**TEXT**
• • •

SWISH is currently my favorite indexer. Originally written by Kevin Hughes (who is also the original author of hypermail), this software is a model of simplicity. To get it to work for you all that needs to be done is to download, unpack, configure, compile, edit the configuration file, and feed the file to the application. A single binary and a single configuration file is used for both indexing and searching. The indexer supports Web crawling. The resulting indexes are portable among hosts. The search engine supports phrase searching, relevance ranking, stemming, Boolean logic, and field searches.

The hard part about SWISH is the CGI interface. Many SWISH CGI implementations pipe the search query to the SWISH binary, capture the results, parse them, and return them accordingly. Recently a Perl as well as PHP modules have been developed allowing the developer to avoid this problem, but the modules are considered beta software.

Like Harvest, SWISH can "automagically" extract the content of HTML META tags and make this content field searchable. Assume you have a META tag in the header of your HTML document such as this:

<META NAME="subject" CONTENT="adaptive technologies">
			

The SWISH indexer would create a column in its underlying database named "subject" and insert into this column the values "adaptive technologies" and "CIL (Computers In Libraries)". You could then submit a query to SWISH such as this:

subject = "adaptive technologies"

• • •

**WHAT TO DO**
**A)** Translate this sentence from the passage on SWISH into Spanish: "A single binary and a single configuration file is used for both indexing and searching."
**B)** Answer these questions from the passage on SWISH:
(i) Who originally wrote SWISH?
(ii) In which two languages have modules been developed for the CGI interface?
(iii) From which HTML tags can SWISH extract content and make it field searchable?
**C)** Transcribe the portion of the passage on SWISH between "SWISH is currently" and "and field searches.", inclusive.

• • •

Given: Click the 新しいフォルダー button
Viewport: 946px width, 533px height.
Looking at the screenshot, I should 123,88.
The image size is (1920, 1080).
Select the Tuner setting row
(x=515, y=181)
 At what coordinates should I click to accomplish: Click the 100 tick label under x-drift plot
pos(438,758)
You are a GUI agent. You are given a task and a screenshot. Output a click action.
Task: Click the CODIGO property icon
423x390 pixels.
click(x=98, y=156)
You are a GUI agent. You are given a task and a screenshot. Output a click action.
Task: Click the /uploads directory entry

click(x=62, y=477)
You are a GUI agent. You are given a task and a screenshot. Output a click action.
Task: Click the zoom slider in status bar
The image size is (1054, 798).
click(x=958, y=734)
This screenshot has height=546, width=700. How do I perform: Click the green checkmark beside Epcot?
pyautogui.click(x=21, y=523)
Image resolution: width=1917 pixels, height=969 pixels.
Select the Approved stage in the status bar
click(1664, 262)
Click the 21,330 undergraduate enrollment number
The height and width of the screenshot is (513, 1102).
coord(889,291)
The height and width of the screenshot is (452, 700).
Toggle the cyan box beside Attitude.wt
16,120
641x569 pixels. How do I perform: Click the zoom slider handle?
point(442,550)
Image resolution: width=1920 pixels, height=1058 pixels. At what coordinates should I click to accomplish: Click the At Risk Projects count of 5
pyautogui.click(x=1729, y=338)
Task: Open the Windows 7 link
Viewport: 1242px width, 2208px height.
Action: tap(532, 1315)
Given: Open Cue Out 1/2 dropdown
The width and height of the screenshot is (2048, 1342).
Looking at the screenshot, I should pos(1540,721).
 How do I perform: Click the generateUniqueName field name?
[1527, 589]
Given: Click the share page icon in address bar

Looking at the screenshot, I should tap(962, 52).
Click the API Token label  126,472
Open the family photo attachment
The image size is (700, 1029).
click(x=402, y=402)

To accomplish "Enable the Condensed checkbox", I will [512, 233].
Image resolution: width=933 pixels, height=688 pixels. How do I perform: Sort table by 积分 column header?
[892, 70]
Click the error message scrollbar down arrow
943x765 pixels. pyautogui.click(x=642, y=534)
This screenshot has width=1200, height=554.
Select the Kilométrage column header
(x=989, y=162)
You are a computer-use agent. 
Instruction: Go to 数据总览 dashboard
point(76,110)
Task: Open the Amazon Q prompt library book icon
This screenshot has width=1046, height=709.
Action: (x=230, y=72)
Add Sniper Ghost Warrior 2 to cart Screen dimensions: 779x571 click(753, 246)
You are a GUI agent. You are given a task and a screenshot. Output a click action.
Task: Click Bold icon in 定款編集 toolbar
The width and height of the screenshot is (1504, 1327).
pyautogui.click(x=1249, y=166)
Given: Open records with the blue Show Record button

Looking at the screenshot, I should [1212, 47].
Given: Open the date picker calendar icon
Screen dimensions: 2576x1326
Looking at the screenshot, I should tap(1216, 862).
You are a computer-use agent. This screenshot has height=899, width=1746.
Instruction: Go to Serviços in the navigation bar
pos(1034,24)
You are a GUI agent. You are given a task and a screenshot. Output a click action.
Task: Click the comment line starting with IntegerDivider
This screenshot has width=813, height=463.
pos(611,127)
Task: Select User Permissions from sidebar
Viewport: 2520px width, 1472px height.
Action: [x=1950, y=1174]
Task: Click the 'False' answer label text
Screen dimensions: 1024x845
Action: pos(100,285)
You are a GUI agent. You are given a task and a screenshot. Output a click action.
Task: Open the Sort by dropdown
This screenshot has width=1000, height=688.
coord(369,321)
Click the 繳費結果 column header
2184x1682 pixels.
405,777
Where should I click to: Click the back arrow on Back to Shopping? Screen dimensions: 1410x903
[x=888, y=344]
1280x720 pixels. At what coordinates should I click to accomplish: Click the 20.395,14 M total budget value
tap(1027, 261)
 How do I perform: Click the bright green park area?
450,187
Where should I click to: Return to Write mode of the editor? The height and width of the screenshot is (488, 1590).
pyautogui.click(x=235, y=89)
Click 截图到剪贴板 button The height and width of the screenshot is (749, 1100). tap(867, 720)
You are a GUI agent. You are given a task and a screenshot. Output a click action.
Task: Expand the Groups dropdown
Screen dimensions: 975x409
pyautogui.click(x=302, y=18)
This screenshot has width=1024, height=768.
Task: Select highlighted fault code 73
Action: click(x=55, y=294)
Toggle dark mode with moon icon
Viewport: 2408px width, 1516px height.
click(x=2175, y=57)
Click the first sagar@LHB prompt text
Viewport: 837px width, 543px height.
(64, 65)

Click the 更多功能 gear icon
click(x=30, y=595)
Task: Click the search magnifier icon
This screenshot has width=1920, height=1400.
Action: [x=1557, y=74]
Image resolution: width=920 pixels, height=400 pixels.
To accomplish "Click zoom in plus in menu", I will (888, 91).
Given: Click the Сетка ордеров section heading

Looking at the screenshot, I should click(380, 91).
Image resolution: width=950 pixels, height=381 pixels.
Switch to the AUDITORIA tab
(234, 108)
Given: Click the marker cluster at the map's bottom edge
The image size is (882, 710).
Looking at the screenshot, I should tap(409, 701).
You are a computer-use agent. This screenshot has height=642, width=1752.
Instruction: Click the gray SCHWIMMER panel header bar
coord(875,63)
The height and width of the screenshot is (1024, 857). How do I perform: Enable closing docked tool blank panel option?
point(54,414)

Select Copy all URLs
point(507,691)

• • •

**RESULTS**
**A)** Un único binario y un único archivo de configuración se utilizan tanto para la indexación como para la búsqueda.

**B)**
(i) Kevin Hughes
(ii) Perl and PHP
(iii) META tags

**C)**
SWISH is currently my favorite indexer. Originally written by Kevin Hughes (who is also the original author of hypermail), this software is a model of simplicity. To get it to work for you all that needs to be done is to download, unpack, configure, compile, edit the configuration file, and feed the file to the application. A single binary and a single configuration file is used for both indexing and searching. The indexer supports Web crawling. The resulting indexes are portable among hosts. The search engine supports phrase searching, relevance ranking, stemming, Boolean logic, and field searches.